### Excerpt provided
Both the Sisters and Psychic TV are understood as dark and cold. Both are seen as major players in subcultures of the ‘80s and ‘90s, identified with what they spawned. But what spawned them?

Punk raged into existence in 1976 denouncing everything hippy and everything ‘60s. It claimed it was Year Zero of a pop-cultural revolution, with all the old dross tossed out. Some punks viewed the 1960s counterculture with contempt as a co-opted and failed revolution. Others were too young to experience it, and simply found the detritus of its popularized and recuperated music and fashion boring and outmoded. Aside from a hardening and sharpening of the fluffy, flared aesthetics, punk sought to wipe out at least two major aspects of the 1960s counterculture. The first was the notion of “rock stars” as geniuses, high on a stage, their legends sacred, their guitar-wizardry to be adored and their profound poetry to be pondered. Johnny Rotten spat, “I don’t have any heroes – they’re all useless.” The Dylans, the Morrisons, the Joplins, the Hendrixes, the Jaggers, the Lennons – they were poncy, self-important divas. Punk, at least rhetorically, if not always in practice, sought to destroy the divide between performer and audience, to demythologize the rock star, or perhaps to offer the opportunity to be mythologized to any kid in the street with the gall to learn three chords, dress up, and form a band. The second reviled notion was that of some transcendent solution, sought through consciousness-expanding drugs, communal living, far-out theories, mystics, gurus, free love, frolicking together nude in the fields. Punk was cynically secular, harshly realist, and very much in the world. It spat about hate, war, frustration, boredom, alienation, unemployment, riots, fights – what was going on under the Westway, in Brixton, in the suburbs, in Belfast, in the Falklands. At most it might have pretensions to political radicalism, as least it wanted to get pissed and destroy. But it agreed things were shite and laughed at anything that wanted you to have faith and lift off into the clouds of peace, love, psychedelia, self-realization, and enlightenment.

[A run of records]
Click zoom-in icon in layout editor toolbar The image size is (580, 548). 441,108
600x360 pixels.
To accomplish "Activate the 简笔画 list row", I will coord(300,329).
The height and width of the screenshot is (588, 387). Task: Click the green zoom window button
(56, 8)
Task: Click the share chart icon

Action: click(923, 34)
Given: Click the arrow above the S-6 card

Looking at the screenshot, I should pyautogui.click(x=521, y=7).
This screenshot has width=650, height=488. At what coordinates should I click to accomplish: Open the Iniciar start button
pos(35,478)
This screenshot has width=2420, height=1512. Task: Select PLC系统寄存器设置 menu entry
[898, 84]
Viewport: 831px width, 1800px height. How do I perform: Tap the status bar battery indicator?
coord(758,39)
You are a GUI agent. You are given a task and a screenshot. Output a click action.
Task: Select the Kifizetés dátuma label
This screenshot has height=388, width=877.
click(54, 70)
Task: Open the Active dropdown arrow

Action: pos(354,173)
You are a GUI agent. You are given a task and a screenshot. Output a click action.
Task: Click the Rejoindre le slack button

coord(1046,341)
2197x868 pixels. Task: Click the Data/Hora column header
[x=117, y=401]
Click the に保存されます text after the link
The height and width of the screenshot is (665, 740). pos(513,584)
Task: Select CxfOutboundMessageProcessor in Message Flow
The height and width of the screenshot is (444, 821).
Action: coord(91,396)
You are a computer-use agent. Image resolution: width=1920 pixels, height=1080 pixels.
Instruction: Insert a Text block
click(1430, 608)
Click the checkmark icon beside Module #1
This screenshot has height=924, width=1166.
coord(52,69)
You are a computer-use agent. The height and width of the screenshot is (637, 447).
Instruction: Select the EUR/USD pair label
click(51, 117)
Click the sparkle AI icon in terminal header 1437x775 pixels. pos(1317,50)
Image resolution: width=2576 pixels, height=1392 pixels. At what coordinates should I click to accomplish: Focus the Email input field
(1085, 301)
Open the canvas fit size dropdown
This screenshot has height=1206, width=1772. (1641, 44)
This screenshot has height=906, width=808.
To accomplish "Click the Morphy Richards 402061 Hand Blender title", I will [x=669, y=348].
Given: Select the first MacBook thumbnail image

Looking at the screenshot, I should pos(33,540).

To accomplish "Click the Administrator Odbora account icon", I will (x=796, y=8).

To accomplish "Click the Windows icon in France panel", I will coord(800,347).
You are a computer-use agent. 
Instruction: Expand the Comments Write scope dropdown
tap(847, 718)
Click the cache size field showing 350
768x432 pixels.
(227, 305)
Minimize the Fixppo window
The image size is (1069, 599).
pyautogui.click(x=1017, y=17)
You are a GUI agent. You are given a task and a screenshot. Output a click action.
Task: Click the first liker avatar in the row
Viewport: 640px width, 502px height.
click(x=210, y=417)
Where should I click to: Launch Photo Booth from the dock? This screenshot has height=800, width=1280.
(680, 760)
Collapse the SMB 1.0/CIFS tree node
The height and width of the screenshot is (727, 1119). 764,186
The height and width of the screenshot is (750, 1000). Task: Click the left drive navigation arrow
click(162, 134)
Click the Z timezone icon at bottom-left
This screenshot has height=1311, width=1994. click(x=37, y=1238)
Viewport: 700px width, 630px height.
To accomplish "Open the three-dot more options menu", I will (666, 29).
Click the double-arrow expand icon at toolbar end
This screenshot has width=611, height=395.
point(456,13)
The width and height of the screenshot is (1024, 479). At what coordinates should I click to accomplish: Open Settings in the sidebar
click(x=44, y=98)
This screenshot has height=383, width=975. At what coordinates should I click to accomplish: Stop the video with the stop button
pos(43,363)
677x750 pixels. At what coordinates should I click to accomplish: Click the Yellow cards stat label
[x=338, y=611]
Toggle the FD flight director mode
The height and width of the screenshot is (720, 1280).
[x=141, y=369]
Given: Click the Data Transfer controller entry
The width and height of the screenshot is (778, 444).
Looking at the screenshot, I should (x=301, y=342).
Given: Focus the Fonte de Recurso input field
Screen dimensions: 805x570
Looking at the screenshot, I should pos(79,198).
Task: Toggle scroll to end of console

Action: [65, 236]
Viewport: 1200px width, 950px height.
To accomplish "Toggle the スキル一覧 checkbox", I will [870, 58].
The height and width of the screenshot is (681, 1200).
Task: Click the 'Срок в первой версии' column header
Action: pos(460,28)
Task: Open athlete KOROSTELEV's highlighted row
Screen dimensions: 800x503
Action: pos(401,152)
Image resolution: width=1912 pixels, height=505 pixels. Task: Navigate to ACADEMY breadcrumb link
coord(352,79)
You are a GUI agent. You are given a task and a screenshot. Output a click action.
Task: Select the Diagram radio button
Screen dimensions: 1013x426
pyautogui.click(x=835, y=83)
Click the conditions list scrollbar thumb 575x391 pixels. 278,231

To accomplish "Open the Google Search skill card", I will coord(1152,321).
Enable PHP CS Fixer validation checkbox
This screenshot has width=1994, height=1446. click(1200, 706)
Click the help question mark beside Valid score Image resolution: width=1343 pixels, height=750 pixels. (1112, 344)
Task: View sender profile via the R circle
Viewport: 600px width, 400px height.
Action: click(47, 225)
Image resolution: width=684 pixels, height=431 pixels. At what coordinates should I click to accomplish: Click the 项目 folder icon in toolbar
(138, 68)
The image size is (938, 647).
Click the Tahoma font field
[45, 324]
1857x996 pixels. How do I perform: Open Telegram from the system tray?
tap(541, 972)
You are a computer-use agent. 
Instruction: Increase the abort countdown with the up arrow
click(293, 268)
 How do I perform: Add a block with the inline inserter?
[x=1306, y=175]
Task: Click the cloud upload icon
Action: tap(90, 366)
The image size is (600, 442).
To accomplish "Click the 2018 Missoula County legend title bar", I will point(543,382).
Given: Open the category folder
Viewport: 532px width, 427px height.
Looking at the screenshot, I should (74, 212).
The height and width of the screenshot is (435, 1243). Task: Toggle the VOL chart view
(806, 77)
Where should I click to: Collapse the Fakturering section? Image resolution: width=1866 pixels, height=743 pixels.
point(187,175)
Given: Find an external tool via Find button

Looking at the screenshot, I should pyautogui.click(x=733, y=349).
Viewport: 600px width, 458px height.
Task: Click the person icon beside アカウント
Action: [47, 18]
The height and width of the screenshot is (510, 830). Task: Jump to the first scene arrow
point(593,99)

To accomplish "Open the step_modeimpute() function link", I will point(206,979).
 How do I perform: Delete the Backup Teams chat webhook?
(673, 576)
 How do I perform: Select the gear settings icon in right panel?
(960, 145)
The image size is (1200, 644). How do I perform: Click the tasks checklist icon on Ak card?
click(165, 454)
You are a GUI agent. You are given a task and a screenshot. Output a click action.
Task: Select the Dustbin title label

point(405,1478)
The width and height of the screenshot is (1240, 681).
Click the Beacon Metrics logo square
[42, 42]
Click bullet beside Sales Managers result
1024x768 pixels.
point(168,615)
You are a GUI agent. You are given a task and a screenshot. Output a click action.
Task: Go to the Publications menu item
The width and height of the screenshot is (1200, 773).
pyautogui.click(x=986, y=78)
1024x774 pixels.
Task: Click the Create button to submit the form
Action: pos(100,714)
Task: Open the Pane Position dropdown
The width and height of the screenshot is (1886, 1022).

### Written task A
According to the punk excerpt, in what year did punk come into existence?
### Written task B
Pick up the punk excerpt after its final sentence and carry it forward with one more paragraph in the same style.
Nothing in the listing is needed for the work on the punk excerpt.

### Exercise result A
1976

### Exercise result B
The first generation of punk, for all its apocalyptic proclamations, produced little more than sped-up Chuck Berry riffage. But its rhetorical pose opened up the doors for all types of unconventional music, convinced all sorts of people that they could do things for themselves, and built up an underground audience that could be led off in any number of directions. In that sense, practically, the Sisters of Mercy and Psychic TV could never have gotten very far were it not for the punk precedent and the way it informed the musical culture of the 1980s. That said, neither band could be said to have been born out of punk, or ultimately to have very much in common with it aesthetically or ideologically. In fact, both bands, in drastically different ways, looked back to, and continually meditated on, relived, and reinterpreted the legacy of that very period that punk had worked so hard to stamp out: the 1960s counterculture.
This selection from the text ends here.